Launched from Destin into the Gulf around 615am with HManEOD for some trolling and we planned on hitting the Miss Louise. Bait was around and easy to see on fish finder, but they just weren't liking the sabikis too much. A couple here and there, enough to keep a king rig drifting while trying to sabiki up more bait.

Found the Miss Louise with a couple boats around and decided to head closer to shore not wanting to crowd the boats, planning on loading up on bait. The wind picked up a bit and shifted, keeping us at the color change between 30-40'. In the first hour we were hooking king after king. HManEOD ended up catching the biggest which was bigger than his measuring stick, guessing it was probably a hair over 40" though.
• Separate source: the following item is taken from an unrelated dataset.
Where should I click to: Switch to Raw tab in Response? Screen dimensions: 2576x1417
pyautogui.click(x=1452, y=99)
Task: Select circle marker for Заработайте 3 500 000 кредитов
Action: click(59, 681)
I ended up landing five or six all a little shy of 30" and had a few spit the hook here and there.

While sabiki'ing up more bait I notice my line with a king rig starts going in a circle around the kayak, but is still slack. So, I start cranking on it and a nice little mahi starts doing some acrobatics through the air. I call HManEOD over knowing they move in groups and sure enough there are two others following his buddy who's hooked. This was my first time seeing one in person, and man are these fish gorgeous when they're fresh into the fight! I decided to be nice and left it in the water still hooked while he casted around me with a waxwing but they just weren't interested. Ended up being 24" FL.

Drifted and trolled some more around that depth with some more small kings landed on the live stuff and one on a yozuri, then ANOTHER mahi repeats the same thing where I notice the line going slack and moving around me. Unfortunately, it spit the hook at the kayak. I've learned that mahi stay green a lot longer than kings do and can be deceptively calm all the way up to the side of the kayak.
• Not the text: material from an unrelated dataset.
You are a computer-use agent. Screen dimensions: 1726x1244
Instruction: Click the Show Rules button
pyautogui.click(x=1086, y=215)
All in all, a great day on the water and good fishing.

Note: I wouldn't recommend landing kings in a net if you plan on reusing it ever again. *doh*


----------



## Mac1528 (Mar 24, 2012)

Super catch there! Bet it gets a little tight in that yak with all those fishies in there with ya!


----------



## 301bLLC (Nov 23, 2013)

Looks like you had a great day. Thanks for flying a flag!


----------



## Jason (Oct 2, 2007)

Good job on all the fish!!! Way ta go!!!


----------



## Txs_mde_87 (Feb 7, 2015)

wish i could have that type of luck out there... very nice.


----------



## kanaka (Oct 3, 2007)

Looks like we were out too deep again! And my fishing partner mentioned the color change bait thing.


----------



## H-MANEOD (Jan 15, 2015)

Nice narrative Boomyak. It was a great day in the Gulf!


----------



## g40 (Apr 27, 2014)

Wow! Way to go. You guys slayed them.
I need to get out there.
Cheers.


----------



## Night Wing (May 16, 2011)

Nice report and photos. I need a trip like that.

Thanks for sharing.


----------



## BigFatYak (Jan 5, 2015)

Nice Dude!!! Wish I could have joined you guys. Im taking Friday off, and going out, if weather permits.


----------



## Jgatorman (Jun 8, 2013)

Awesome report glad you had a great trip!


----------



## yakmedic 5 (Jan 1, 2015)

Great repor. I'm glad that the 4th time was the charm. How is the water in the bay the choctawhatchee and pea river are still very muddy up here where they begin.


----------



## boomyak (Mar 21, 2014)

redripper said:


> Great repor. I'm glad that the 4th time was the charm. How is the water in the bay the choctawhatchee and pea river are still very muddy up here where they begin.


The water isn't all that muddy as long as you're not on a windward shore. The flats on both the north and south side of the midbay bridge are still stained brown, but there's decent visibility of the bottom when the winds are calm.


----------



## yakmedic 5 (Jan 1, 2015)

Thanks for the reply I hope to head down next week end And try out hog town our Lagrange bayou.


----------



## boomyak (Mar 21, 2014)

redripper said:


> Thanks for the reply I hope to head down next week end And try out hog town our Lagrange bayou.


That's a good ten miles east of the parts I frequent and a lot closer to the river, so I can't really say how the clarity is that way. I have heard a lot of people saying the north side of Hogtown around the grassy spots is good for reds around this time of year. Haven't been there... yet.


----------



## yakmedic 5 (Jan 1, 2015)

I fished there last summer and caught a lot of undersized ones caught one good keeper. There was lots of bait around on those flats. I've just got to get the salt fishing dialed in. I come frome year of bass fishing I'm hoping to get more trips down to the bay in this year.


----------